- Excerpted passage -

___

Neponset Woolen Mills
The new complex known as River Village on Walpole Street at Neponset is one of our towns newest architectural landmarks. The focus is an impressive tower and stone lobby that serves as a grand entrance. Few people may know that this is the site of an original tower that served to call the beginning and end of the day to thousands of industrial workers for over 150 years. This is also the site of many failed ventures and a handful of businesses that thrived on the western shore of the Neponset.
Long before condominiums were the rage, a small group of businessmen recognized the importance of the attraction of the Neponset River. In 1802 James Beaumont, Able Fisher, and Lemuel Bailey formed James Beaumont & Co. to spin cotton into candlewicks and fibers for cloth. By 1824 (before the Viaduct was built) another group of investors contracted for the water privileges to the Neponset River from none other than Joseph Warren Revere. The men built a large stone factory along what is now known as Walpole Street and the name of the company became the Boston Manufacturing Company. The area quickly built up around the massive stone factory and included boarding houses, a school and even medical facilities. In three years the area prospered and great growth led to the construction of a dirt raod across the Fowl Meadows to support shipments to Boston. Unfortunately the business failed in 1827.

___

Stored data entries
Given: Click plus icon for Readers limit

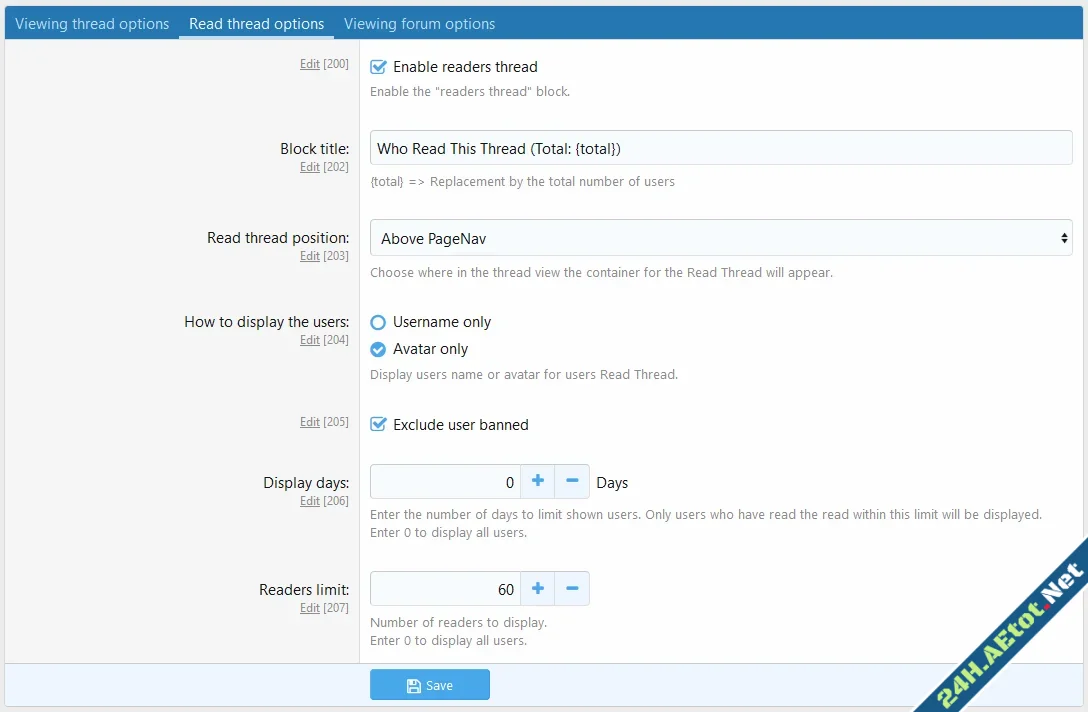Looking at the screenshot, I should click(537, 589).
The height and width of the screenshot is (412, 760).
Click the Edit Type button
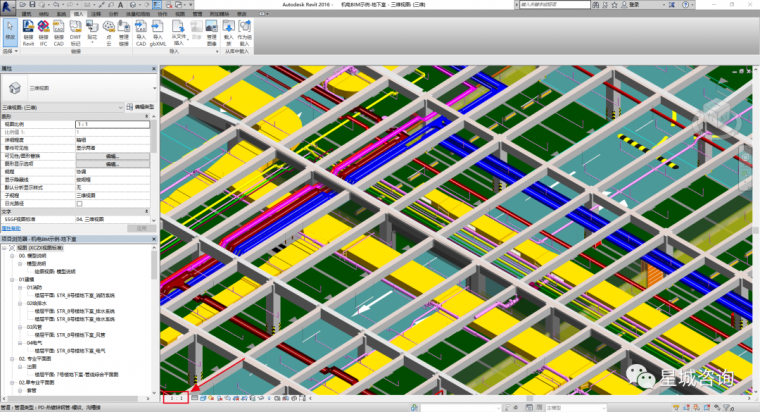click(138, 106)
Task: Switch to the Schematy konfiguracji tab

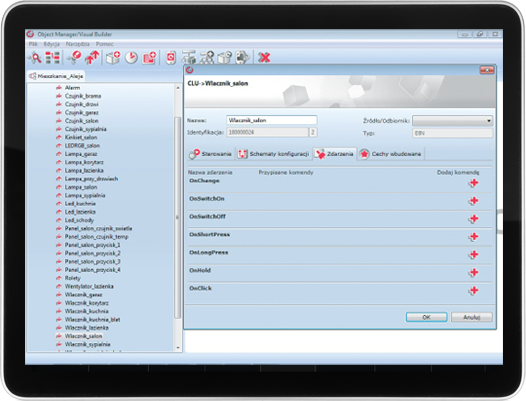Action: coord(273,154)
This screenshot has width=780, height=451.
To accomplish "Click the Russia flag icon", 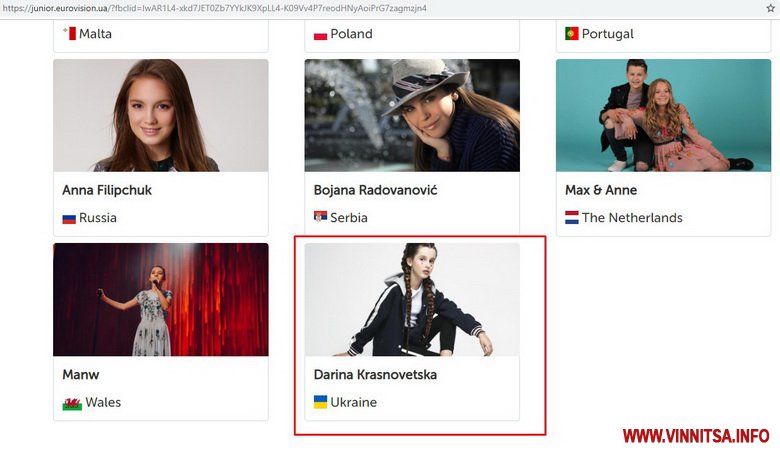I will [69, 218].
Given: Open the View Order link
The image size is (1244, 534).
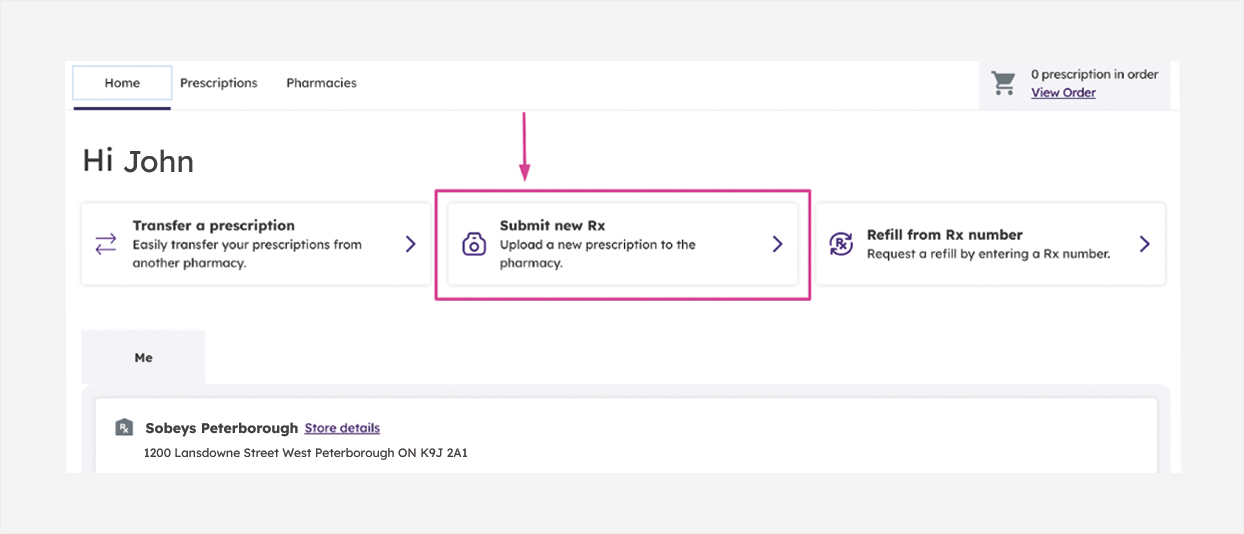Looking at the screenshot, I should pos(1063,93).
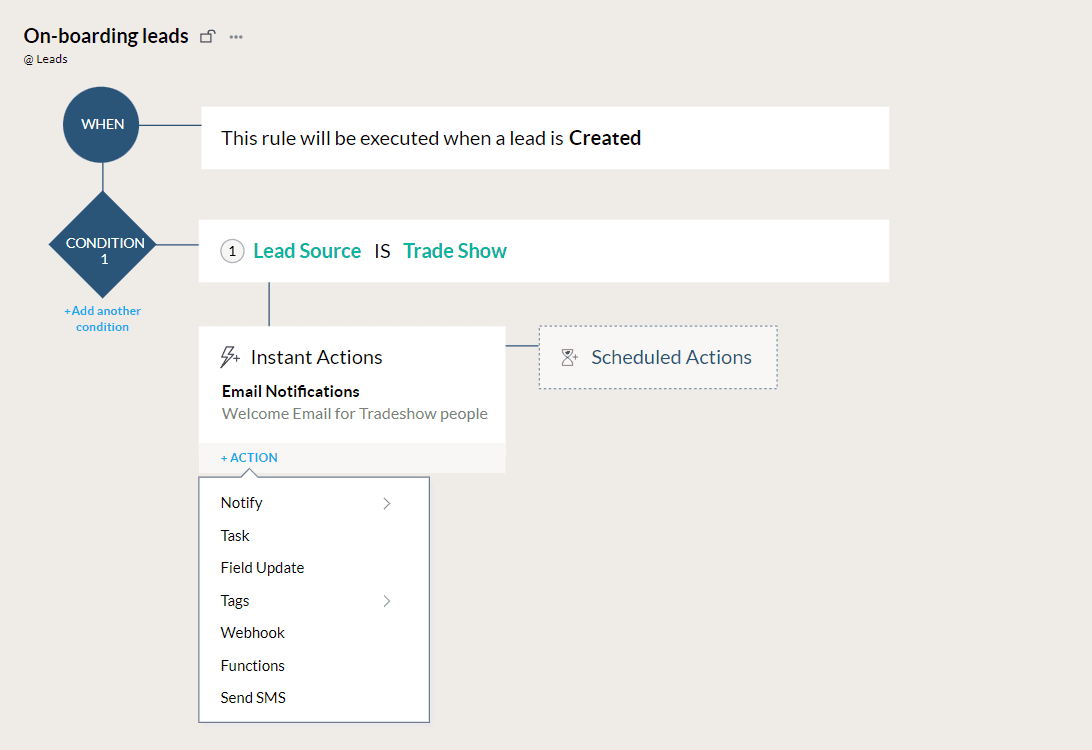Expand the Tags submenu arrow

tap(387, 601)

___

- Problems and tasks -
1. Recast the paragraph of the Neponset Woolen Mills history that begins "Long before condominiums were the rage" as a short bulleted list that keeps its main facts.
2. According to the Neponset Woolen Mills history, from whom did the investors contract for water privileges to the Neponset River?
3. Carry the Neponset Woolen Mills history forward from its final sentence.
The records are separate material with no connection to the Neponset Woolen Mills history.

- Response list -
1.
- In 1802, James Beaumont, Able Fisher, and Lemuel Bailey formed James Beaumont & Co. to spin cotton into candlewicks and fibers for cloth.
- By 1824, another group of investors contracted with Joseph Warren Revere for water privileges to the Neponset River.
- These investors built a large stone factory along what is now Walpole Street, and the company became the Boston Manufacturing Company.
- Boarding houses, a school, and medical facilities grew up around the factory.
- Within three years, growth led to a dirt road across the Fowl Meadows for shipments to Boston.
- The business failed in 1827.

2. They contracted for them from Joseph Warren Revere.

3.
Soon after the failure the Neponset Woolen Company set up shop under the directorship of Harrison Gray Otis the prominent Boston businessman, lawyer, and politician and arguably the most important member of the Federalist Party. This venture also failed and by 1837 the site was abandoned. Over the next 170 years many factories operated on this site including a bleachery, another cotton factory, wool and cotton for caskets, and a plastic and adhesives factory.
In 2005 a local developer purchased the site and gained demolition approval from the Town's local Historical Commission. In homage to the thousands of men and women who worked on this site for over 200 years, the Commission asked the developer to salvage some of the stone and to build a replica of the tower. The original tower and bell was likely built during the 1800's and around the turn of the 20th Century it had been rebuilt. By 1930 the tower became unsafe and was removed. As we watch the economy, we watch to see if this will be a successful venture for the New River Village, LLC - and not a repeat of failed ventures.
The tower we pass today is a connection to our past through a new use for dozens of new families. Kudos to the Canton Historical Commission for suggesting the tower to Shesky Architects who have made this the centerpiece of this project.